EXERCISE DETAILS:
Please repeat the stretch of the listing from the line containing "The height and width of the screenshot is (406, 534)." through the line containing "dimensions: 849x642 pos(268,88)", both lines included.

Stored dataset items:
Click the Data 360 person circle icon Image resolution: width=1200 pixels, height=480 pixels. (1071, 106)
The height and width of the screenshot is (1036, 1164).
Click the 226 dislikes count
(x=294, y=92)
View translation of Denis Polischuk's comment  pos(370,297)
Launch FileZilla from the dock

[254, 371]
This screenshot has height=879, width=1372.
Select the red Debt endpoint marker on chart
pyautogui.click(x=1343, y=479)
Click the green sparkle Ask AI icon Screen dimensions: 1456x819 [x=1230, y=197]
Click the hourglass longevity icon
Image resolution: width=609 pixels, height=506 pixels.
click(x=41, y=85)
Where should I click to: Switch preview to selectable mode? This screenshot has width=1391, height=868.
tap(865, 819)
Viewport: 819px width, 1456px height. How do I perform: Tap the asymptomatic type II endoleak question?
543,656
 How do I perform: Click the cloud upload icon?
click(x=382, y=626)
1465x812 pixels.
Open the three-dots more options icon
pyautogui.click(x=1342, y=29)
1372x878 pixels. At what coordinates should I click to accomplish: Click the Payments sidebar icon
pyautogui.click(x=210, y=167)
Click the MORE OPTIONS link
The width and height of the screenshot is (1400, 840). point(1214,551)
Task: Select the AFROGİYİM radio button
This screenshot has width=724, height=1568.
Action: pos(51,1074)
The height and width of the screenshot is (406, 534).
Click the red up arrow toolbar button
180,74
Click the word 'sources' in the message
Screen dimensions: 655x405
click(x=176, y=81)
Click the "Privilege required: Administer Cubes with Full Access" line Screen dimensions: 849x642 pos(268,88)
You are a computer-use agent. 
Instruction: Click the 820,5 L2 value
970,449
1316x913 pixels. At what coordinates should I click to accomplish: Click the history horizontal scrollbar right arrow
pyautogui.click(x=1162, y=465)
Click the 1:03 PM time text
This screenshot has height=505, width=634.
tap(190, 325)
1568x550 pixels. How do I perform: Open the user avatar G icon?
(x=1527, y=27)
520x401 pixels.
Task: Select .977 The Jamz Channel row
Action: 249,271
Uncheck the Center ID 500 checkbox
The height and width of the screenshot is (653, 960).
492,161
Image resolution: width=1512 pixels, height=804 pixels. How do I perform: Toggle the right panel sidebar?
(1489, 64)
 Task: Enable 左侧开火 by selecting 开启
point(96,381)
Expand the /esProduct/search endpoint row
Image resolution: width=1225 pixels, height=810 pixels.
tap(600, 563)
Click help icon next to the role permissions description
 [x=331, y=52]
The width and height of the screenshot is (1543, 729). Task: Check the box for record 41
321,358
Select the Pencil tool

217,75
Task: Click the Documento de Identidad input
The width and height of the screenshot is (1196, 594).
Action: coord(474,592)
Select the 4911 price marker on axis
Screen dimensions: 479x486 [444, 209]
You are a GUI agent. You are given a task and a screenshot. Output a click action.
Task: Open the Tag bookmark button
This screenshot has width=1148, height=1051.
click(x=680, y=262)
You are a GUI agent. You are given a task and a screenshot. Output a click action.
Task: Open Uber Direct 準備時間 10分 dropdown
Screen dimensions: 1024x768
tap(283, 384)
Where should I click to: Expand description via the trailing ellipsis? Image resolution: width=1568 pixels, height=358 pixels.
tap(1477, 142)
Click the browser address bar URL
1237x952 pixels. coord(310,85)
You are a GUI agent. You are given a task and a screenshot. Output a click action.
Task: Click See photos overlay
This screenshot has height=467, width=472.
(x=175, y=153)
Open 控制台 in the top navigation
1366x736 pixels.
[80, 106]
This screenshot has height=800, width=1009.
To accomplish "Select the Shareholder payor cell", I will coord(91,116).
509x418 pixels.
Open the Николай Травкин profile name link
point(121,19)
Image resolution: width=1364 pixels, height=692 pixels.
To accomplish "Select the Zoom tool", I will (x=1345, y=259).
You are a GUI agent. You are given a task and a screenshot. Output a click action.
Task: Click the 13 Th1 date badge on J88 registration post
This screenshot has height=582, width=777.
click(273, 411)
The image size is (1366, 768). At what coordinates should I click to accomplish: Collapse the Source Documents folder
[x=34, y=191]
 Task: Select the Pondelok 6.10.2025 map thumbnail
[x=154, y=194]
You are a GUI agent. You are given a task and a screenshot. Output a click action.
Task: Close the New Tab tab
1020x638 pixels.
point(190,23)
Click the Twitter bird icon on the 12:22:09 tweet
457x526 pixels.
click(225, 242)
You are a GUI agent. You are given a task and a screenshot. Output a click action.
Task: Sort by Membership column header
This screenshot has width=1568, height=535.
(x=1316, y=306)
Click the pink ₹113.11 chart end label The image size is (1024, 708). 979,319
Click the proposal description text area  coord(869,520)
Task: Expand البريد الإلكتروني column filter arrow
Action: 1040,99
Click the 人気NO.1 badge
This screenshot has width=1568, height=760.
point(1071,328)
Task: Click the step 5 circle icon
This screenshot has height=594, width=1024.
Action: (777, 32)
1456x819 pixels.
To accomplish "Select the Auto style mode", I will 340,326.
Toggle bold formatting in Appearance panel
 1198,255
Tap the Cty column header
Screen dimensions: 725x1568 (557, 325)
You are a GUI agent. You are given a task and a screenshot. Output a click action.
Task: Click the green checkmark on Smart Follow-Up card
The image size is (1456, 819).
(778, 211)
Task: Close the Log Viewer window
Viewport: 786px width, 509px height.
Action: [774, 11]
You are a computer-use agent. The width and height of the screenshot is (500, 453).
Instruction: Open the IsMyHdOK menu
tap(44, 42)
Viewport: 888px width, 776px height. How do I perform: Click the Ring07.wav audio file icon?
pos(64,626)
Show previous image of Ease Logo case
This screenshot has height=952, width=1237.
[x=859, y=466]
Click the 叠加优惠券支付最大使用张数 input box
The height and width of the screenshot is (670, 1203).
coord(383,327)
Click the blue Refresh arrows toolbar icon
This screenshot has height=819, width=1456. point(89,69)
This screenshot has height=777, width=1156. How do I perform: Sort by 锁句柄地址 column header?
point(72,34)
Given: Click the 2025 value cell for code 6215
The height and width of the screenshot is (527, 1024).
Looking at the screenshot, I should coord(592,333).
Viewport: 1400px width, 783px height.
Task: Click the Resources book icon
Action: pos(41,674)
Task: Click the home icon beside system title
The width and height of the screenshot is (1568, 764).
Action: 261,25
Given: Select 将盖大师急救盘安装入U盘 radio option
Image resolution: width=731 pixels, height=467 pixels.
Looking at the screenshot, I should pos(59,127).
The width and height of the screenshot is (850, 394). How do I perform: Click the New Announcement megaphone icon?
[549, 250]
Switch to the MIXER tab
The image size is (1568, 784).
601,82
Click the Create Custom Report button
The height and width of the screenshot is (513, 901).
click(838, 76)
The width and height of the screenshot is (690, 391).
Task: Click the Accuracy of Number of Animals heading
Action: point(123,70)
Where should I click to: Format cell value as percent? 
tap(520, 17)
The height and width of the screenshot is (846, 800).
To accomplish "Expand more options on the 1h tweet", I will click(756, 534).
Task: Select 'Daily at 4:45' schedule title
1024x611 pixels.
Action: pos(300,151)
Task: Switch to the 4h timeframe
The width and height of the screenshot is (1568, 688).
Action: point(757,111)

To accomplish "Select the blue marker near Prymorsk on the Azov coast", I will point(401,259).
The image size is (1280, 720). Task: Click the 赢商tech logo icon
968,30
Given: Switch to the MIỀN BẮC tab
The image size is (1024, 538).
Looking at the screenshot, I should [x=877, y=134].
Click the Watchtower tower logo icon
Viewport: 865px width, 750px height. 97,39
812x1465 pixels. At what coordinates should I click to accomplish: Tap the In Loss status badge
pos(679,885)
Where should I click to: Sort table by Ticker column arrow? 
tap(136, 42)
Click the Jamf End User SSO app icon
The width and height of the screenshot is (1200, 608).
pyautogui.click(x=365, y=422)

FULL RESPONSE:
The height and width of the screenshot is (406, 534).
Click the red up arrow toolbar button
180,74
Click the word 'sources' in the message
Screen dimensions: 655x405
click(x=176, y=81)
Click the "Privilege required: Administer Cubes with Full Access" line Screen dimensions: 849x642 pos(268,88)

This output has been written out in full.